- [DESCRIPTION OF THE TASK] Whatever appears in the records should be given again exactly, down to the last mark.

- [DATA FOR THIS TASK]
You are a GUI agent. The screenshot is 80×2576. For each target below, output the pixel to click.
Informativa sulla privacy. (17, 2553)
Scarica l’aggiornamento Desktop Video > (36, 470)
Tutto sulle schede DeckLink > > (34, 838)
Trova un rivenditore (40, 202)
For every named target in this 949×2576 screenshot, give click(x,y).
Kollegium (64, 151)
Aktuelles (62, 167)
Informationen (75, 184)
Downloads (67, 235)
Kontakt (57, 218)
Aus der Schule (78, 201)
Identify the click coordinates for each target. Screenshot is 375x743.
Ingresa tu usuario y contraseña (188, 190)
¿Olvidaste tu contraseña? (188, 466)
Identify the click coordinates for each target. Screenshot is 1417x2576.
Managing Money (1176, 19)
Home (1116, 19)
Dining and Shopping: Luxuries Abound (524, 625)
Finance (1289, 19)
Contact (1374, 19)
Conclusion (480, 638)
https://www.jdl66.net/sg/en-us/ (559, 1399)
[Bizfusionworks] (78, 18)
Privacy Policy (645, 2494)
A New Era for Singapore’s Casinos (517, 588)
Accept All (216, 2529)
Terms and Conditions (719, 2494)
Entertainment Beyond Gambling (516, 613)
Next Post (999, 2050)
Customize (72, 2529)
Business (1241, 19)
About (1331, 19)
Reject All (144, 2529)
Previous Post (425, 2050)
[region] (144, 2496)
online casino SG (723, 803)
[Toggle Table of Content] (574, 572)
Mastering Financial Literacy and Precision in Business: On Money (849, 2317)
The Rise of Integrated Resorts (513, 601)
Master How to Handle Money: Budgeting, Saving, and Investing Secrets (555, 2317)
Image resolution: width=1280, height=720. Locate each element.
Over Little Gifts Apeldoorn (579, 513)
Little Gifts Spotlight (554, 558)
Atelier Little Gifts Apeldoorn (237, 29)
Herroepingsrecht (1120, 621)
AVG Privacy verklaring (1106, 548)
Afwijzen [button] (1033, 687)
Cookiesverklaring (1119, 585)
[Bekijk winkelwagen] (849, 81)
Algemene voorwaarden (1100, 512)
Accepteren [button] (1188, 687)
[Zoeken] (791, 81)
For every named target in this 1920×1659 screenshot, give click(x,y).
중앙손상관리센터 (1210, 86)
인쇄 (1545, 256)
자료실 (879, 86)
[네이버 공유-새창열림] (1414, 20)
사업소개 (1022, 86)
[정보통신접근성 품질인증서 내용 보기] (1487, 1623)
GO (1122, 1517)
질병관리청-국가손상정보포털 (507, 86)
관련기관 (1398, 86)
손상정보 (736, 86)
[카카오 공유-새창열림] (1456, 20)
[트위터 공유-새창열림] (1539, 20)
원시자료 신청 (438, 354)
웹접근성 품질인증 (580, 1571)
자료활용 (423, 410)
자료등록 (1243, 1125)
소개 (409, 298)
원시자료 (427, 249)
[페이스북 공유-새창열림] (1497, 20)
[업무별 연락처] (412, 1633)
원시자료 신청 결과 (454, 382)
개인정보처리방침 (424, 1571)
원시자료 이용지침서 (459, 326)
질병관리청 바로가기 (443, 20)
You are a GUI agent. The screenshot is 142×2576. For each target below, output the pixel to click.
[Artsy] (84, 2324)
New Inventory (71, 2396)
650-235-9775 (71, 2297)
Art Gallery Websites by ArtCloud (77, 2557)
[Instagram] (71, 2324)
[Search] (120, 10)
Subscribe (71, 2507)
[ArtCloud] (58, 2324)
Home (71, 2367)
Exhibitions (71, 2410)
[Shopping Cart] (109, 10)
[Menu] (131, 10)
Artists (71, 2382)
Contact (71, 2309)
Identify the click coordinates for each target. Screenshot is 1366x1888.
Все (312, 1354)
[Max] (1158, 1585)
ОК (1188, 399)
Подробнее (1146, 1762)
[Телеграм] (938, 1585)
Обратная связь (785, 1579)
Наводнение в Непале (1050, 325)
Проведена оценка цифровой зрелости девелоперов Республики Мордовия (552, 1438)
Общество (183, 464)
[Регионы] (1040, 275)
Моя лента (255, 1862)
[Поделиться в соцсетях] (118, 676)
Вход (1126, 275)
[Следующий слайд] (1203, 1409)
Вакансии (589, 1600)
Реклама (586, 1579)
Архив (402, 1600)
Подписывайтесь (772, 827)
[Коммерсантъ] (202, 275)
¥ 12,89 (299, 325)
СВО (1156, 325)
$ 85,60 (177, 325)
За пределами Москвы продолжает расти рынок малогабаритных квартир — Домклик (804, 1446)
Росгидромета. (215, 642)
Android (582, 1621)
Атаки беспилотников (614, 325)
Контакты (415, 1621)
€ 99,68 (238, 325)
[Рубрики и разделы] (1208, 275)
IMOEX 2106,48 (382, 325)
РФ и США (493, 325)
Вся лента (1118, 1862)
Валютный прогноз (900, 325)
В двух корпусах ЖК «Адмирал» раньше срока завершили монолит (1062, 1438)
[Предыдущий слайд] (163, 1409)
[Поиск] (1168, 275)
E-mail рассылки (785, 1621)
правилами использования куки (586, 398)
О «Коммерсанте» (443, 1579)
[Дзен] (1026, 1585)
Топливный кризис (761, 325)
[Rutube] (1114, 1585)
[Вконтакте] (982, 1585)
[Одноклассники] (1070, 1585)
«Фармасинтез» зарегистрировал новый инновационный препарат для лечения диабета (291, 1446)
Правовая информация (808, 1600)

- [RESULT]
You are a GUI agent. The screenshot is 80×2576. For each target below, output the pixel to click.
Informativa sulla privacy. (17, 2553)
Scarica l’aggiornamento Desktop Video > (36, 470)
Tutto sulle schede DeckLink > > (34, 838)
Trova un rivenditore (40, 202)
For every named target in this 949×2576 screenshot, give click(x,y).
Kollegium (64, 151)
Aktuelles (62, 167)
Informationen (75, 184)
Downloads (67, 235)
Kontakt (57, 218)
Aus der Schule (78, 201)
Identify the click coordinates for each target. Screenshot is 375x743.
Ingresa tu usuario y contraseña (188, 190)
¿Olvidaste tu contraseña? (188, 466)
Identify the click coordinates for each target. Screenshot is 1417x2576.
Managing Money (1176, 19)
Home (1116, 19)
Dining and Shopping: Luxuries Abound (524, 625)
Finance (1289, 19)
Contact (1374, 19)
Conclusion (480, 638)
https://www.jdl66.net/sg/en-us/ (559, 1399)
[Bizfusionworks] (78, 18)
Privacy Policy (645, 2494)
A New Era for Singapore’s Casinos (517, 588)
Accept All (216, 2529)
Terms and Conditions (719, 2494)
Entertainment Beyond Gambling (516, 613)
Next Post (999, 2050)
Customize (72, 2529)
Business (1241, 19)
About (1331, 19)
Reject All (144, 2529)
Previous Post (425, 2050)
[region] (144, 2496)
online casino SG (723, 803)
[Toggle Table of Content] (574, 572)
Mastering Financial Literacy and Precision in Business: On Money (849, 2317)
The Rise of Integrated Resorts (513, 601)
Master How to Handle Money: Budgeting, Saving, and Investing Secrets (555, 2317)
Image resolution: width=1280, height=720. Locate each element.
Over Little Gifts Apeldoorn (579, 513)
Little Gifts Spotlight (554, 558)
Atelier Little Gifts Apeldoorn (237, 29)
Herroepingsrecht (1120, 621)
AVG Privacy verklaring (1106, 548)
Afwijzen [button] (1033, 687)
Cookiesverklaring (1119, 585)
[Bekijk winkelwagen] (849, 81)
Algemene voorwaarden (1100, 512)
Accepteren [button] (1188, 687)
[Zoeken] (791, 81)
For every named target in this 1920×1659 screenshot, give click(x,y).
중앙손상관리센터 (1210, 86)
인쇄 (1545, 256)
자료실 (879, 86)
[네이버 공유-새창열림] (1414, 20)
사업소개 (1022, 86)
[정보통신접근성 품질인증서 내용 보기] (1487, 1623)
GO (1122, 1517)
질병관리청-국가손상정보포털 (507, 86)
관련기관 (1398, 86)
손상정보 (736, 86)
[카카오 공유-새창열림] (1456, 20)
[트위터 공유-새창열림] (1539, 20)
원시자료 신청 (438, 354)
웹접근성 품질인증 (580, 1571)
자료활용 (423, 410)
자료등록 (1243, 1125)
소개 (409, 298)
원시자료 (427, 249)
[페이스북 공유-새창열림] (1497, 20)
[업무별 연락처] (412, 1633)
원시자료 신청 결과 (454, 382)
개인정보처리방침 (424, 1571)
원시자료 이용지침서 (459, 326)
질병관리청 바로가기 (443, 20)
You are a GUI agent. The screenshot is 142×2576. For each target below, output the pixel to click.
[Artsy] (84, 2324)
New Inventory (71, 2396)
650-235-9775 (71, 2297)
Art Gallery Websites by ArtCloud (77, 2557)
[Instagram] (71, 2324)
[Search] (120, 10)
Subscribe (71, 2507)
[ArtCloud] (58, 2324)
Home (71, 2367)
Exhibitions (71, 2410)
[Shopping Cart] (109, 10)
[Menu] (131, 10)
Artists (71, 2382)
Contact (71, 2309)
Identify the click coordinates for each target. Screenshot is 1366x1888.
Все (312, 1354)
[Max] (1158, 1585)
ОК (1188, 399)
Подробнее (1146, 1762)
[Телеграм] (938, 1585)
Обратная связь (785, 1579)
Наводнение в Непале (1050, 325)
Проведена оценка цифровой зрелости девелоперов Республики Мордовия (552, 1438)
Общество (183, 464)
[Регионы] (1040, 275)
Моя лента (255, 1862)
[Поделиться в соцсетях] (118, 676)
Вход (1126, 275)
[Следующий слайд] (1203, 1409)
Вакансии (589, 1600)
Реклама (586, 1579)
Архив (402, 1600)
Подписывайтесь (772, 827)
[Коммерсантъ] (202, 275)
¥ 12,89 (299, 325)
СВО (1156, 325)
$ 85,60 (177, 325)
За пределами Москвы продолжает расти рынок малогабаритных квартир — Домклик (804, 1446)
Росгидромета. (215, 642)
Android (582, 1621)
Атаки беспилотников (614, 325)
Контакты (415, 1621)
€ 99,68 (238, 325)
[Рубрики и разделы] (1208, 275)
IMOEX 2106,48 (382, 325)
РФ и США (493, 325)
Вся лента (1118, 1862)
Валютный прогноз (900, 325)
В двух корпусах ЖК «Адмирал» раньше срока завершили монолит (1062, 1438)
[Предыдущий слайд] (163, 1409)
[Поиск] (1168, 275)
E-mail рассылки (785, 1621)
правилами использования куки (586, 398)
О «Коммерсанте» (443, 1579)
[Дзен] (1026, 1585)
Топливный кризис (761, 325)
[Rutube] (1114, 1585)
[Вконтакте] (982, 1585)
[Одноклассники] (1070, 1585)
«Фармасинтез» зарегистрировал новый инновационный препарат для лечения диабета (291, 1446)
Правовая информация (808, 1600)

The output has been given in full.